- [PROBLEM TO SOLVE]: Write out exactly the lines from the start of the entries through the one that contains "You are a computer-use agent. The height", including both.

(Stored data)
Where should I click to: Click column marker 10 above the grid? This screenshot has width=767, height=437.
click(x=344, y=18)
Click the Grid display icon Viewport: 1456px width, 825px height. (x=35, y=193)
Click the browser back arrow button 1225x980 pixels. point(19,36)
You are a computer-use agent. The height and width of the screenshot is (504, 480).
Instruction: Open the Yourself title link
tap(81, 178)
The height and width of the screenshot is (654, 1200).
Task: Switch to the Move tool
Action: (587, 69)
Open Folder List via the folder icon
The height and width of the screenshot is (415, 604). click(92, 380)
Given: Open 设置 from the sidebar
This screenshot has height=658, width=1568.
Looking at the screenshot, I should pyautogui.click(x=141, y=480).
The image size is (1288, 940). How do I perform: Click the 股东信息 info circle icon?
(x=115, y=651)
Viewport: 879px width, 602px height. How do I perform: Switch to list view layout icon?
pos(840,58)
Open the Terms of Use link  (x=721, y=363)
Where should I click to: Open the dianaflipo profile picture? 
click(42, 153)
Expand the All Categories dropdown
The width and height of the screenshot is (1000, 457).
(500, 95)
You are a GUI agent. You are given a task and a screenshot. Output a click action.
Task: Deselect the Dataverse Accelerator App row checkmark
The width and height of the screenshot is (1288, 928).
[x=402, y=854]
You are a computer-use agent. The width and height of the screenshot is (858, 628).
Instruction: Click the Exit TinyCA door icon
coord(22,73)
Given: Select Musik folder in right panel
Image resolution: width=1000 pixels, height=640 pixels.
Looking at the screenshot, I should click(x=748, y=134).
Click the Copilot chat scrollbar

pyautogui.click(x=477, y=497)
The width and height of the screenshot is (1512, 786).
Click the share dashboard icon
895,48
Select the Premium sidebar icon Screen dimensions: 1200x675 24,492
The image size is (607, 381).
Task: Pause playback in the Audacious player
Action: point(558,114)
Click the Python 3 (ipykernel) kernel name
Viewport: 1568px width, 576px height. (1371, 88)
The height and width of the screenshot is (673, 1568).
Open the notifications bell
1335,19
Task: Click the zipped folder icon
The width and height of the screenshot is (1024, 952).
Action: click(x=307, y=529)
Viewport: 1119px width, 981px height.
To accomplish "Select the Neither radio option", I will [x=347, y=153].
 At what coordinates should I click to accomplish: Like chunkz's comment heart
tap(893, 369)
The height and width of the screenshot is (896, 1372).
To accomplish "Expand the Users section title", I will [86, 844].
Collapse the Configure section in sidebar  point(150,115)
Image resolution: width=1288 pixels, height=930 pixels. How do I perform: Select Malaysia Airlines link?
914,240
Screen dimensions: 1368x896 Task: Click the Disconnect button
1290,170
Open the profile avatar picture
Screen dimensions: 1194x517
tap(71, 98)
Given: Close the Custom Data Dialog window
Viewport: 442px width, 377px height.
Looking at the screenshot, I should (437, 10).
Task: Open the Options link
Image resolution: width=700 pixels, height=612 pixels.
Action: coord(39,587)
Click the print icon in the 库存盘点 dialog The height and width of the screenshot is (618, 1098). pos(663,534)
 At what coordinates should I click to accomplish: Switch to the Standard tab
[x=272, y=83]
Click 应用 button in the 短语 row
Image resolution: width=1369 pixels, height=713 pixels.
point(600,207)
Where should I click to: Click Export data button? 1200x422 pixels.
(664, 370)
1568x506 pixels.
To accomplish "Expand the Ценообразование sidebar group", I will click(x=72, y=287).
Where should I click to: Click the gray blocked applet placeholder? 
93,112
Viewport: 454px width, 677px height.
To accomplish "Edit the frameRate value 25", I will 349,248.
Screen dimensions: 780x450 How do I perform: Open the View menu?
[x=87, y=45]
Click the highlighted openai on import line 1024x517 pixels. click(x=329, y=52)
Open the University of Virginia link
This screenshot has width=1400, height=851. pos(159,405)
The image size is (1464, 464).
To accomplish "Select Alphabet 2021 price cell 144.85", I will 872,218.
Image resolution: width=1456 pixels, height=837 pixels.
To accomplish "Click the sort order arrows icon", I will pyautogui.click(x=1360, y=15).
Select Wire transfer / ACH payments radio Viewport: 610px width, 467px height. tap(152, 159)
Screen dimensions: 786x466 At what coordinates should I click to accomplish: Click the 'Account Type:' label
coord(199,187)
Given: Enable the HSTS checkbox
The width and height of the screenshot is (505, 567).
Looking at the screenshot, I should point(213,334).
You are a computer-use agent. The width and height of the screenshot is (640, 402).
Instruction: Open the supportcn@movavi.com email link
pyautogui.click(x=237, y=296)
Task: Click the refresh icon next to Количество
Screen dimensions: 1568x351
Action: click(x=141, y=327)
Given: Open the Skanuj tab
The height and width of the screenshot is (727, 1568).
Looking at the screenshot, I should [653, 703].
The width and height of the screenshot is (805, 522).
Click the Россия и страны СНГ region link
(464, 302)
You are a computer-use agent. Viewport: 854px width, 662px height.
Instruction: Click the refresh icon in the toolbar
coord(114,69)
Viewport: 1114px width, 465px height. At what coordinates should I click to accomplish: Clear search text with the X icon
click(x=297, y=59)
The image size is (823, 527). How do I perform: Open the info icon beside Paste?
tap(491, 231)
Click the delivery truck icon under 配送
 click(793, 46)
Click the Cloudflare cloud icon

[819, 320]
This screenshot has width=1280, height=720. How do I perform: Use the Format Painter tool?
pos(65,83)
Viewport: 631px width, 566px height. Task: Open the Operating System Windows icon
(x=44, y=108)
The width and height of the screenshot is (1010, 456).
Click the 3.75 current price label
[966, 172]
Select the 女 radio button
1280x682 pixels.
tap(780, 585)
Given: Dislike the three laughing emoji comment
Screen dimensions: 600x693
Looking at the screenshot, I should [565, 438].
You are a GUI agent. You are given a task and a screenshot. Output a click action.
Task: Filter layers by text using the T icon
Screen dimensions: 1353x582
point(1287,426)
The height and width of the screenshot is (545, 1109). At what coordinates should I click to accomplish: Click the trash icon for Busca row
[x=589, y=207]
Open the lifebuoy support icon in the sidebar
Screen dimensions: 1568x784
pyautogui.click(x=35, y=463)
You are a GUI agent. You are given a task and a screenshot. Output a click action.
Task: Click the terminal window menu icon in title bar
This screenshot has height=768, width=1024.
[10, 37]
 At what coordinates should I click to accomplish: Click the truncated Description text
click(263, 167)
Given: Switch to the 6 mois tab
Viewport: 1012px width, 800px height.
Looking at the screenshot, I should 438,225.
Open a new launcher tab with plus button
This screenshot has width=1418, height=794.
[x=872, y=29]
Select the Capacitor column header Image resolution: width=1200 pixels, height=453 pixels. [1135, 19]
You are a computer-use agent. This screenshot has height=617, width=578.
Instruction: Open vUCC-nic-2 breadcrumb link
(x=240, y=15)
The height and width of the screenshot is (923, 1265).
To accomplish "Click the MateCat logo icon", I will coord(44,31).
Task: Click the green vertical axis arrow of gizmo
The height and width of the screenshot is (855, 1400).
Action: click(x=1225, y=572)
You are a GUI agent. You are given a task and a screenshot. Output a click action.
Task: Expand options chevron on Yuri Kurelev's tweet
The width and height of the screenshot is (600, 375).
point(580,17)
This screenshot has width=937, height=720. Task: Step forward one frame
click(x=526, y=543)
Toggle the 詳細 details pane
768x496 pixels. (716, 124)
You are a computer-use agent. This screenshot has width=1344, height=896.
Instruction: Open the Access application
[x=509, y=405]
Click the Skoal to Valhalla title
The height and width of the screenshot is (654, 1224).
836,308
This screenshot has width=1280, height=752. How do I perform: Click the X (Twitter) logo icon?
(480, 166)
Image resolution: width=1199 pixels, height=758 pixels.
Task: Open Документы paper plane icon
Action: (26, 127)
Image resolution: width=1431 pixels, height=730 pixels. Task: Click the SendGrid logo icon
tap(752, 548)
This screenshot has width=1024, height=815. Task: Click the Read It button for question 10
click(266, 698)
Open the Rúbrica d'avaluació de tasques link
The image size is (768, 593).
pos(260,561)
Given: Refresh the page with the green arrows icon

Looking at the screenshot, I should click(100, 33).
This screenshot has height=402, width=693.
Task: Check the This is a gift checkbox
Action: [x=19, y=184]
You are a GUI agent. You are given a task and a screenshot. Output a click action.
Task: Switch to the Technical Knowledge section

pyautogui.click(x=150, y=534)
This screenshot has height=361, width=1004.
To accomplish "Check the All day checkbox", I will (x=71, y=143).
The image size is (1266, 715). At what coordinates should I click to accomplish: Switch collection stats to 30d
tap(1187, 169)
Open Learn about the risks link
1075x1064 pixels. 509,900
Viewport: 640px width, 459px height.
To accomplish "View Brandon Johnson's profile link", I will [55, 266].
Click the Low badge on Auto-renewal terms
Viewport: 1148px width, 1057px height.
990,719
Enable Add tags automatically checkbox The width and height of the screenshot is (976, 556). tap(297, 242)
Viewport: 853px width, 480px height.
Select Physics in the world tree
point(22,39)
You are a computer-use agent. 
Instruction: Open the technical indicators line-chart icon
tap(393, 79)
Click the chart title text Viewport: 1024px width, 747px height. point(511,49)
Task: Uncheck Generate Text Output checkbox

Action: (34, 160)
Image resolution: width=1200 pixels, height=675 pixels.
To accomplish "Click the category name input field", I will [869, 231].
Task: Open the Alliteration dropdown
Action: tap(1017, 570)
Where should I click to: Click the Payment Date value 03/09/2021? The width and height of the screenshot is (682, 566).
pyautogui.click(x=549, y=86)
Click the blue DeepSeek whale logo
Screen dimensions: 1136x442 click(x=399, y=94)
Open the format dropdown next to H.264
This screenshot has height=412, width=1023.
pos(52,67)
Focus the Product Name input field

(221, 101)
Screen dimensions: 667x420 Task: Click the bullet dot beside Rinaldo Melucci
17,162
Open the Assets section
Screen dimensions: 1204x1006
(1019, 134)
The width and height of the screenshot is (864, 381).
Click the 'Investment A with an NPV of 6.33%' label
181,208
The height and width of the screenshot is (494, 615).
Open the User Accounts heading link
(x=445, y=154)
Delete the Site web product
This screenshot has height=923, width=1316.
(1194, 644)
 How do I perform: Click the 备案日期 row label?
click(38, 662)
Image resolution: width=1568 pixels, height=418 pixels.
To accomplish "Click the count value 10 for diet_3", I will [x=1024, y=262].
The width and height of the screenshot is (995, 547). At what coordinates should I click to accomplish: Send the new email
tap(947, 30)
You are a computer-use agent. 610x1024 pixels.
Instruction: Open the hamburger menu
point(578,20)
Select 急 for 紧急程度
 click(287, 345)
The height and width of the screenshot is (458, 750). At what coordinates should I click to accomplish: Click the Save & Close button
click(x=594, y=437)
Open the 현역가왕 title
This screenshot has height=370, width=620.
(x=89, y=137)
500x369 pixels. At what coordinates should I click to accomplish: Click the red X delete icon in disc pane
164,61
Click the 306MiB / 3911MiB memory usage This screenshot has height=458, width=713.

- [FINAL ANSWER]:
Where should I click to: Click column marker 10 above the grid? This screenshot has width=767, height=437.
click(x=344, y=18)
Click the Grid display icon Viewport: 1456px width, 825px height. (x=35, y=193)
Click the browser back arrow button 1225x980 pixels. point(19,36)
You are a computer-use agent. The height and width of the screenshot is (504, 480).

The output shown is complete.